Experiments on automatic question generation from free texts based on Chinese text-mining techniques

Andrew K Lui, Chan Kin Yan, Leung Ho Hin, Lai Ho Yin and Ki Yan Lok
The Open University of Hong Kong
Hong Kong SAR, China


The key objective of intelligent tutoring systems is to provide individualized instruction based on the learning needs of students, and offering timely and context-sensitive review questions increases student retention of what they have just studied and also improves their level of engagement with the content. Supporting such a function requires a large question bank from which suitable questions can be selected based on the student and instructor models. However, using automatic question generation can reduce the cost and effort involved in creating such a question bank. A useful variant of automatic question generation considers free texts as the source and employs text-mining techniques to extract related information for producing questions. As students study textual course content with an intelligent tutoring system, automatically generated questions based on the relevant content should provide more opportunities for review and more appropriate self-assessment.

The aim of this paper is to discuss techniques for automatic question generation based on text- mining on Chinese text sources. This differs from previous work on the area in that: (1) the techniques are applicable to any course with its content in electronic free-text form, unlike techniques that rely on dedicated concept maps, data tables, or rule-based engines for a particular course; and (2) the techniques work with Chinese texts, and therefore can be employed in the increasing number of Chinese-based online courses in our University. The challenge in this work lies in making sense of free-structured Chinese texts, in which keywords or even words are not readily identifiable because of the absence of word separators.

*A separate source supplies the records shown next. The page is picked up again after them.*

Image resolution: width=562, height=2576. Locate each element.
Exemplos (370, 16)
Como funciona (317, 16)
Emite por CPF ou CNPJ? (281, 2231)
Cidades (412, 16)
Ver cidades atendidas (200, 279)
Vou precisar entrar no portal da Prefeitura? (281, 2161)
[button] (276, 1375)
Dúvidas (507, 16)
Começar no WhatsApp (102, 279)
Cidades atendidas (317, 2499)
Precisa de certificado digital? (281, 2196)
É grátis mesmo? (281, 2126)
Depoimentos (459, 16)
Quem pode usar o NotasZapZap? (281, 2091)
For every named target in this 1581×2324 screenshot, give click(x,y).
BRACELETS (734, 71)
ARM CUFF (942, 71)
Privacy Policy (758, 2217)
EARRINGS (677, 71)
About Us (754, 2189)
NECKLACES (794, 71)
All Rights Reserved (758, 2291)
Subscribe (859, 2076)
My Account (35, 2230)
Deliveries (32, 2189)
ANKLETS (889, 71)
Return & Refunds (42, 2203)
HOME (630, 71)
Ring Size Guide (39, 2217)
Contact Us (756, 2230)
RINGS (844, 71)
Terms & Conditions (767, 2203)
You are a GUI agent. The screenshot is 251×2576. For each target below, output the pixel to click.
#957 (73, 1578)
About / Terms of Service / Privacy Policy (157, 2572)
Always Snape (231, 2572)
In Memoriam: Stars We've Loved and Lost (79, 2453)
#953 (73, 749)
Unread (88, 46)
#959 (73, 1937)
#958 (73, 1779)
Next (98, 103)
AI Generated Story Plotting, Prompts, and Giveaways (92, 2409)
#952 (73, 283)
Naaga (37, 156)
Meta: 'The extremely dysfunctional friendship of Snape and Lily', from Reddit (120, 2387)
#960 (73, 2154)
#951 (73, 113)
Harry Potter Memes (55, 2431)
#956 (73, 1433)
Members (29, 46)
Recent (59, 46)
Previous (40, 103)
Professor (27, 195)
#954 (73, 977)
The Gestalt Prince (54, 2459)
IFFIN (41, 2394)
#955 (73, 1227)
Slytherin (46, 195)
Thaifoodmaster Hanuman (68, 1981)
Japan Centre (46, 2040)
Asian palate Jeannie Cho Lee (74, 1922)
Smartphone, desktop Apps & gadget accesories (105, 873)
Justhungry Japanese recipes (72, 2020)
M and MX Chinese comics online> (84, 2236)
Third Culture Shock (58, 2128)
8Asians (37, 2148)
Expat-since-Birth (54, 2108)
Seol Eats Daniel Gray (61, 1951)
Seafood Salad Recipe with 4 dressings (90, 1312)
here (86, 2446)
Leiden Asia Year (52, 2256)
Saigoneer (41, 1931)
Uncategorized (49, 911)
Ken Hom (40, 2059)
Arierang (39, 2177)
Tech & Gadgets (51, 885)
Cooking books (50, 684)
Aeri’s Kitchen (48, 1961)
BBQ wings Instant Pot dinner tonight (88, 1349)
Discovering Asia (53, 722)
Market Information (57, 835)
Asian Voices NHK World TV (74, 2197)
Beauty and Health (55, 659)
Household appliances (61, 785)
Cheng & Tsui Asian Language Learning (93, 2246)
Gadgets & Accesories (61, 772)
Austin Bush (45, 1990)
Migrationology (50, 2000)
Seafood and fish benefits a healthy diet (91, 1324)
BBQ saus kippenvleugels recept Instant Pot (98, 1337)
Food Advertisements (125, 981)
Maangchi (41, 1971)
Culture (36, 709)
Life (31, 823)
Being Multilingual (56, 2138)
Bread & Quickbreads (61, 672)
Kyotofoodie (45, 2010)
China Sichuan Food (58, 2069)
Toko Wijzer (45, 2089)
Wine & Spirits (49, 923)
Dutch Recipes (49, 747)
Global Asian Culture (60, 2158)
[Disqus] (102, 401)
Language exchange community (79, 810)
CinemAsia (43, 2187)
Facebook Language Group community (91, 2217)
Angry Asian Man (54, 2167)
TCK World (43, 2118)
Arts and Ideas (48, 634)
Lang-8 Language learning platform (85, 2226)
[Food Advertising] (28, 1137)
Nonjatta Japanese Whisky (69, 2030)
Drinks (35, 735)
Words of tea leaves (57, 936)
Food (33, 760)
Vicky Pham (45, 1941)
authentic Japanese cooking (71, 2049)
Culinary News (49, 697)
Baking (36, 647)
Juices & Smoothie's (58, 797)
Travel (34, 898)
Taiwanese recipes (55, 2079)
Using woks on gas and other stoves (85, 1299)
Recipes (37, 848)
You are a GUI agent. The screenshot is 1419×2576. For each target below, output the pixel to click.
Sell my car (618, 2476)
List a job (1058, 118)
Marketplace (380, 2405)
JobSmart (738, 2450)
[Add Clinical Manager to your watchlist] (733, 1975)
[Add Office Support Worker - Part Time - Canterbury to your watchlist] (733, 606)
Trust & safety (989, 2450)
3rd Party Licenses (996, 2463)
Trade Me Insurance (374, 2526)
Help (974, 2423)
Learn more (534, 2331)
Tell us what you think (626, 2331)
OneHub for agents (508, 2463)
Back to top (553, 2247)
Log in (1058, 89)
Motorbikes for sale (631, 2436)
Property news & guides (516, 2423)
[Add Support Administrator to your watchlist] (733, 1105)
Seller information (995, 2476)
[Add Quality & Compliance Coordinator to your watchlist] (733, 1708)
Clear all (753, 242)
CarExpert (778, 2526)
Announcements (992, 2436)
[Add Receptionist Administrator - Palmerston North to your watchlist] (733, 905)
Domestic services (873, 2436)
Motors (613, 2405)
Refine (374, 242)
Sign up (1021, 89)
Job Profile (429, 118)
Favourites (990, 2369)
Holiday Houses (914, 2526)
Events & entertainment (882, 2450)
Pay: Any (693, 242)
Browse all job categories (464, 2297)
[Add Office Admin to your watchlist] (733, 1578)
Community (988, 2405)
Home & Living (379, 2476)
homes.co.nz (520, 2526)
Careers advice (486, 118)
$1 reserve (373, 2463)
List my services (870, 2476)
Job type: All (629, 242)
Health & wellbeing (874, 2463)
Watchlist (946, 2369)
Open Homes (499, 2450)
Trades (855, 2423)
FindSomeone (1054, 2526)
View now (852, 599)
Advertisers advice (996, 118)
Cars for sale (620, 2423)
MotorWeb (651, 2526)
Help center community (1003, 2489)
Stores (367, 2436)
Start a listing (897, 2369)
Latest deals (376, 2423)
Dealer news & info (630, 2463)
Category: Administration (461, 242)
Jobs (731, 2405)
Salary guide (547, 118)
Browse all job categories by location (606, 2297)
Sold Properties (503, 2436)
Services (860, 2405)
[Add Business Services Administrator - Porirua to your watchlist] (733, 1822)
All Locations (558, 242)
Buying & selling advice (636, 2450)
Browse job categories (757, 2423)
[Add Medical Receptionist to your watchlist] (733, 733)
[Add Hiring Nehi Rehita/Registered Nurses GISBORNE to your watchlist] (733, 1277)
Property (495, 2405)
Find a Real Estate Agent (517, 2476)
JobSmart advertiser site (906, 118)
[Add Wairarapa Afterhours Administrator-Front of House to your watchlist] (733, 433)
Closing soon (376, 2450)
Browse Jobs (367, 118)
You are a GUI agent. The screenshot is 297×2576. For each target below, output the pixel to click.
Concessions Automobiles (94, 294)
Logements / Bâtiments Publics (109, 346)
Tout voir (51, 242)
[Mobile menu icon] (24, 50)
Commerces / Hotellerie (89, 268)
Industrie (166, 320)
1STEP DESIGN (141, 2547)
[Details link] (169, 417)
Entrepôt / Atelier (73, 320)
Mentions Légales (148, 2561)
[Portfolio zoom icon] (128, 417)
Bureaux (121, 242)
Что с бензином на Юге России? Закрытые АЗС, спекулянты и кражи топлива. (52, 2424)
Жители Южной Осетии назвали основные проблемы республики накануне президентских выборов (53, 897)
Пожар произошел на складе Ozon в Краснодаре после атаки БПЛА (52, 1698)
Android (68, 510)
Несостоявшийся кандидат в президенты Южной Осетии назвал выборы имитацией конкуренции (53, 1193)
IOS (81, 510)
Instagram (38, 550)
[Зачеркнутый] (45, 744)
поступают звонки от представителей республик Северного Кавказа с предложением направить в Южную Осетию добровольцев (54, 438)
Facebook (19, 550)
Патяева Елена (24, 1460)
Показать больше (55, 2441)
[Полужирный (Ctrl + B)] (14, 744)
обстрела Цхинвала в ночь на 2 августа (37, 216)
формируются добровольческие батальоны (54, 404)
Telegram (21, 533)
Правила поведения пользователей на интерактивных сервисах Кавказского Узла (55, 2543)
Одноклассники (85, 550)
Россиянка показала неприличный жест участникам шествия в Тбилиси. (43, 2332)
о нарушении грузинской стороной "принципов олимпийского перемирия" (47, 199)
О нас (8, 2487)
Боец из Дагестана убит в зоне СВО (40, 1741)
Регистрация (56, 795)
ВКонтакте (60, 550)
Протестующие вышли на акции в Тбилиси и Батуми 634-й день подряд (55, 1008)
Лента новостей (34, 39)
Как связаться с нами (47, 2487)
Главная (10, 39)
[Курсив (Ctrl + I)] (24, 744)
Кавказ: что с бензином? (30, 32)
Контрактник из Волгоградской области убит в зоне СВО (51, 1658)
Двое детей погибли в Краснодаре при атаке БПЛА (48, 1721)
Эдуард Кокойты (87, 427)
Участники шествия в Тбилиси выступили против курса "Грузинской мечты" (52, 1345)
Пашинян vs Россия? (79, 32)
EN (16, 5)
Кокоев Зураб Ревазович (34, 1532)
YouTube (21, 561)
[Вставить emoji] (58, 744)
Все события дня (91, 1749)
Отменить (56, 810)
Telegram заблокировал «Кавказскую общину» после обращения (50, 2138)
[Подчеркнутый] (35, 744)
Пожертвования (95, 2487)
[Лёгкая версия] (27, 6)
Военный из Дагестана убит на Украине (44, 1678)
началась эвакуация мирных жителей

The procedure for automatic question generation begins with segmentation of Chinese sentences into words and the extraction of named entities such as 'person', 'organization', 'events', 'dates' and 'locations'. The paper outlines two methods: a variational approach that finds the optimal segmentation based on dictionaries, vocabulary and feature patterns, and a quicker variant based on genetic algorithms. After the identification of the named entities and their relations, the next step is to randomly select named entities and apply them to pre-defined question templates. The paper describes the techniques, which have been applied to a Chinese history course and a current affairs course, the details of implementation and an evaluation of the above two applications; and it focuses mainly on technological issues and pedagogical concerns to be addressed in future work.